**Text to read**
——————
Radio revenues increased $19.7 million, or 15%, from 1997 to 1998. For stations
operated for a full year in both 1997 and 1998, revenues increased $11.9
million, or 10%, for the year. The balance of the growth was attributable to a
full year of operation for six radio stations acquired in 1997 in San Francisco,
Indianapolis, Cincinnati and Anniston, Alabama. Increased radio revenues were
due to higher advertising rates. Cable revenues increased $5.5 million, or 9%,
from 1997 to 1998. Subscriber rate increases were primarily responsible for
cable revenue growth.

     Operating and programming expenses.  Operating and programming expenses
increased $7.2 million or 11% between 1998 and 1999. Increased radio programming
expenditures of $1.7 million and special event spending of $1.0 million in 1998
contributed to the increase. Cable programming supplier costs increased $1.5
million during 1998.

     Selling, general and administrative expenses.  Selling, general and
administrative expenses for 1998 increased $8.1 million or 12% over 1997. Radio
selling, general and administrative expenses increased $5.8 million in 1998.
Approximately $3.7 million of the increase was due to increased sales

                                       34
<PAGE>   38

commissions and salaries. Occupancy costs of our radio operations increased $0.8
million in 1998 while those of our cable operations, as a percentage of
revenues, were unchanged from 1997 to 1998.

     Depreciation and amortization.  Depreciation and amortization increased
$2.6 million or 13% from 1997 to 1998. Radio depreciation and amortization
expenses increased $1.7 million, primarily due to a full year's operation of
stations added in 1997. Cable depreciation and amortization expenses increased
$0.6 million due to system rebuilds.
——————
**Tasks to complete**
#1 Condense the paragraph of the financial results excerpt that begins "Radio revenues increased" into a short bulleted list that keeps its main figures and causes.
#2 Output the passage of the financial results excerpt from "commissions and salaries." up to and including "unchanged from 1997 to 1998.".
#3 Answer these questions using the financial results excerpt:
(a) What was primarily responsible for cable revenue growth?
(b) By how much did occupancy costs of the radio operations increase in 1998?
(c) By how much did radio depreciation and amortization expenses increase?

**Source excerpt**
——————
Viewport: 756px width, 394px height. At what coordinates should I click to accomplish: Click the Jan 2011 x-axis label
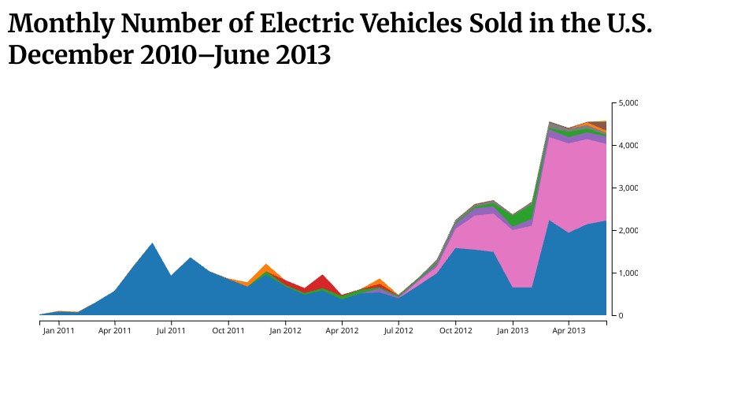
——————
**Full solutions**
#1
- Radio revenues rose $19.7 million, or 15%, from 1997 to 1998.
- Stations operated for a full year in both years grew revenues by $11.9 million, or 10%.
- The rest of the growth came from a full year of operation for six radio stations acquired in 1997 in San Francisco, Indianapolis, Cincinnati and Anniston, Alabama.
- Higher advertising rates drove the radio increase.
- Cable revenues rose $5.5 million, or 9%, mainly because of subscriber rate increases.

#2
commissions and salaries. Occupancy costs of our radio operations increased $0.8
million in 1998 while those of our cable operations, as a percentage of
revenues, were unchanged from 1997 to 1998.

#3
(a) Subscriber rate increases.
(b) $0.8 million.
(c) $1.7 million.